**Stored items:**
>>

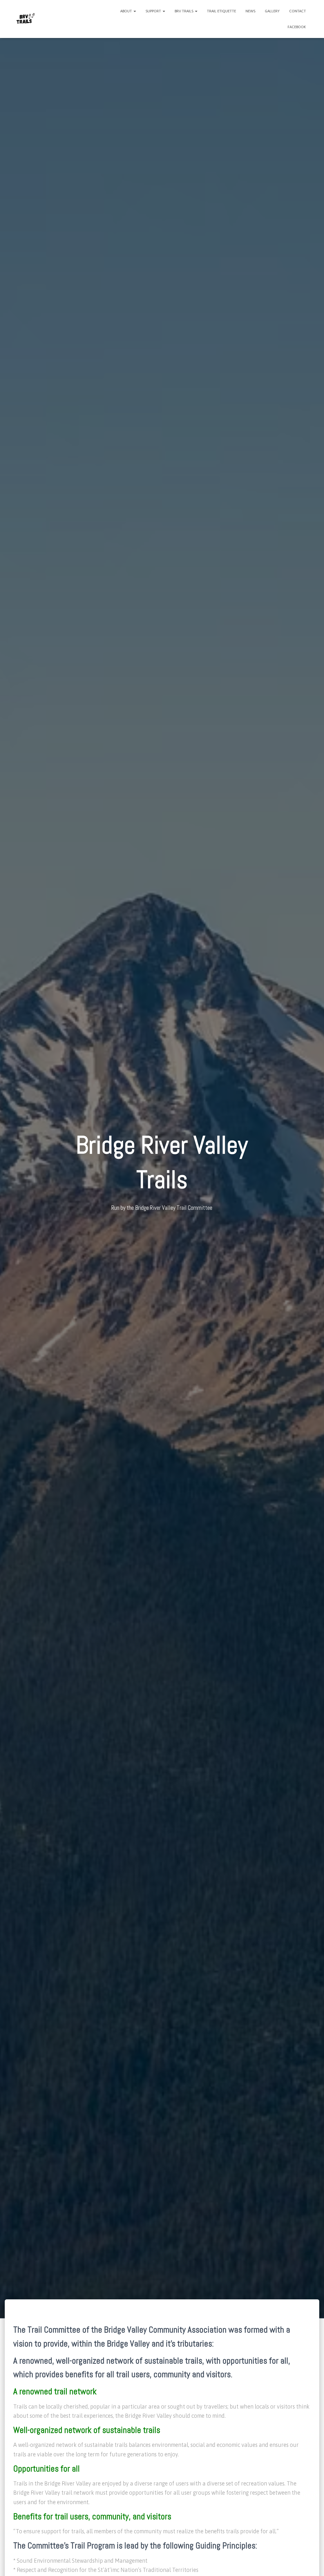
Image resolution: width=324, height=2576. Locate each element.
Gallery (272, 11)
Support (154, 11)
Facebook (297, 27)
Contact (297, 11)
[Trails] (25, 19)
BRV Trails (184, 11)
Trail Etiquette (221, 11)
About (126, 11)
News (250, 11)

<<

**Work item:** Output the line holding "Facebook (297, 27)", then every later line through the end of the records above, exactly as given and nothing else.

**Answer for the task:**
Facebook (297, 27)
Contact (297, 11)
[Trails] (25, 19)
BRV Trails (184, 11)
Trail Etiquette (221, 11)
About (126, 11)
News (250, 11)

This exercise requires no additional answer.